Avec Quignard le lecteur ne sait pas exactement où il va. Le titre et le genre, s’ils sont affichés, ne lui servent pas à grand chose ni ne conceptualisent le chemin qui va être suivi. Ce n’est pas le sujet à traiter qui déclenche le désir de l’écriture, chez Quignard, mais plutôt l’acte lui-même, puisque le même schéma se dessine dans l’élaboration d’un texte, et les mêmes procédés contribuent à sa progression : biographie, analyse esthétique, étude étymologique et appui sur d’autres écrivains à travers des citations. Cette écriture reflète le mouvement d’une pensée en train de s’élaborer. Le lecteur ne sent pas qu’il se forme une idée claire sur toutes les données présentées par l’auteur. Le retour permanent lui fait oublier le but du texte ou l’enjeu de l’écriture, et la narration qui s’effectue à l’intérieur du texte argumentatif renforce cette impression. Chaque fois est proposée une histoire différente, avec des personnages différents, et la progression est inlassablement remise en cause. Tout au long de l’œuvre des personnages apparaissent pour dire un mot ou pour raconter une histoire, puis ils disparaissent sans perturber le déroulement des arguments. La fin n’est jamais attendue, n’apparaît pas comme un résultat ou la conséquence de ce qui précède, et elle n’offre en aucun cas une conclusion. D’ailleurs, dans la plupart des textes de Quignard, la fin est racontée au milieu du texte, et elle est le moment où l’écrivain se fait entendre en utilisant le pronom “je”. Ainsi, nous pouvons étudier cet essai comme un vaste système des systèmes, systèmes lexicaux, systèmes des citations directes ou allusives, systèmes des personnages, systèmes des motifs narratifs, systèmes des répétitions et de variations, qui se développent à partir d’un noyau factuel par intégration continue, selon une cohérence organique analogue à celle d’un être vivant. Ou encore, l’œuvre se présente comme un vaste mobile arborescent de multiples sens en suspension, créant son propre dictionnaire et son propre répertoire encyclopédique au fur et à mesure de sa progression.

Notes
124.

Jean-Michel Adam, Les Textes : types et prototypes, Op. cit., p. 115.

125.

L’Essai, Op. cit., p. 141.

126.

L’Essai, le dialogue et l’apologue, Op. cit., p. 40.

127.

Si nous considérons ce système binaire comme thèse et antithèse, alors il faut souligner l’absence d’une synthèse explicite. Cela renvoie à la dialectique décapitée de Sartre : « Dire noir, puis blanc, puis rien. »,Pierre Glaudes et Jean-François Louette, L’Essai, Op. cit., p. 124.

128.

Le genre de l’essai suppose que le lecteur accepte un paradoxe : l’essayiste détruit les certitudes, introduit le doute et prétend aussi avancer des vérités.
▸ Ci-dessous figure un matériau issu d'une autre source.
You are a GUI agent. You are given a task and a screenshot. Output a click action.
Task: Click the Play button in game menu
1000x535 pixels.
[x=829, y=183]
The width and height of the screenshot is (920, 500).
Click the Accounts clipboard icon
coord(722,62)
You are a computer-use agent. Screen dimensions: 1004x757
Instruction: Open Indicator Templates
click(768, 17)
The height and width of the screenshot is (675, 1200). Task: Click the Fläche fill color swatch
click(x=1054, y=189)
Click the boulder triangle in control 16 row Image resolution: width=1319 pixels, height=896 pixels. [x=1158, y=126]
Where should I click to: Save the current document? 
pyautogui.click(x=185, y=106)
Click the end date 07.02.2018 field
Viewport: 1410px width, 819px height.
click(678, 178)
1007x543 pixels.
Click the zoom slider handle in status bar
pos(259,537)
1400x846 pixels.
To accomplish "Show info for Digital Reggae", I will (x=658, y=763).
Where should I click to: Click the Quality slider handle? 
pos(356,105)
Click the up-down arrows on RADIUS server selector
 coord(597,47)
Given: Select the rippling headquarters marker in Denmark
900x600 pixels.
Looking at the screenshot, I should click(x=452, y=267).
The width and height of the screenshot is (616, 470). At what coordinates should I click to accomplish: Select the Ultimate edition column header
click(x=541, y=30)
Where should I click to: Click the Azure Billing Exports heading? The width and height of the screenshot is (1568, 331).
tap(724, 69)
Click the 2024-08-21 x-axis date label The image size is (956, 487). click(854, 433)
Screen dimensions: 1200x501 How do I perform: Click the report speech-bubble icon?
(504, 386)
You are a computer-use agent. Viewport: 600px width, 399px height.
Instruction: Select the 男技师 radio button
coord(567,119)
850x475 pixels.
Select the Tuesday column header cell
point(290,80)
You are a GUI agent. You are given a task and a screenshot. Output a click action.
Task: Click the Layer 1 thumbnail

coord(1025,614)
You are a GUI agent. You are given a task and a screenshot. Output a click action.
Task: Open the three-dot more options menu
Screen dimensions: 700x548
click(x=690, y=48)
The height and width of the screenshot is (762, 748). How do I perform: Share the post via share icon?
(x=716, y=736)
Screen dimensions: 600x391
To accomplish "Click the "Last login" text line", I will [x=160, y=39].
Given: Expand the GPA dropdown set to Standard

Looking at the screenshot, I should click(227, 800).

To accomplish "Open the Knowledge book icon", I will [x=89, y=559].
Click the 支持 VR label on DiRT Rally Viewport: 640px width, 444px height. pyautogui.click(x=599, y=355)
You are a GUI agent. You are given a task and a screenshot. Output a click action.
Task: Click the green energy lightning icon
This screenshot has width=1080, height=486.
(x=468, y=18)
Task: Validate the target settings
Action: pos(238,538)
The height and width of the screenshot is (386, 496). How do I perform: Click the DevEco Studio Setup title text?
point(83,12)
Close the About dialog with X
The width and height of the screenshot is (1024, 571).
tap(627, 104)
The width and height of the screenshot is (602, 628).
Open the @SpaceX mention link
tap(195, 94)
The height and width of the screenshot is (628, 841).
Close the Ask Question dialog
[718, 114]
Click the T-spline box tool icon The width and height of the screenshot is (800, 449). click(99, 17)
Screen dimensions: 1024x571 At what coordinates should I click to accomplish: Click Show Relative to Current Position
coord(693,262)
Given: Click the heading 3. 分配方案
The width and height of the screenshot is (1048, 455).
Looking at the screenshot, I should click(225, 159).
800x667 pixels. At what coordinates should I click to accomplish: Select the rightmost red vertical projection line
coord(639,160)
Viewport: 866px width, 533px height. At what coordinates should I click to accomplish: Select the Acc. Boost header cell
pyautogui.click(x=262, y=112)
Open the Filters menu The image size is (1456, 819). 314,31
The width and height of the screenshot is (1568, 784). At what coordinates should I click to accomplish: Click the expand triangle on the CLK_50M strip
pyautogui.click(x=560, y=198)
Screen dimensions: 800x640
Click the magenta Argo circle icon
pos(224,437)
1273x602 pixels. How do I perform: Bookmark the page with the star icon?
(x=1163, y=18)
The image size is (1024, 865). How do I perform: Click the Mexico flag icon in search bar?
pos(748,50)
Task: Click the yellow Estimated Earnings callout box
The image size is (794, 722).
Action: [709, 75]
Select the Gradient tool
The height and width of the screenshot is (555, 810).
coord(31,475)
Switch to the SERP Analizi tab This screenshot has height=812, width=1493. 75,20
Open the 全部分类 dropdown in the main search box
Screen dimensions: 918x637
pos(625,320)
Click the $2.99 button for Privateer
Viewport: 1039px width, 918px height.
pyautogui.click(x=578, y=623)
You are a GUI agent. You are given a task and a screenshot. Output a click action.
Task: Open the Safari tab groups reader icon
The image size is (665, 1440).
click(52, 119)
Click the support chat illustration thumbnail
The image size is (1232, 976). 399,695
Aline Geyssant et Nicole Guteville, L’Essai, le dialogue et l’apologue, Op. cit. p. 41.

129.

Adorno, Notes sur la littérature, Flammarion, 1984, p. 21. Dans cet ouvrage Adorno cite Max Bense : « Pour écrire un essai, il faut procéder de manière expérimentale, c’est-à-dire retourner son objet dans tous les sens, l’interroger, le tâter, le mettre à l’épreuve, le soumettre entièrement à la réflexion, il faut l’attaquer de différents côtés, (…). », Notes sur la littérature, p.21.

130.

Alain Boissinot, Les Textes argumentatifs, éditions Bernard-Lacoste, 1999, p. 9.

131.

Dominique Maingueneau, L’Analyse du discours, Hachette, 1991, p. 246.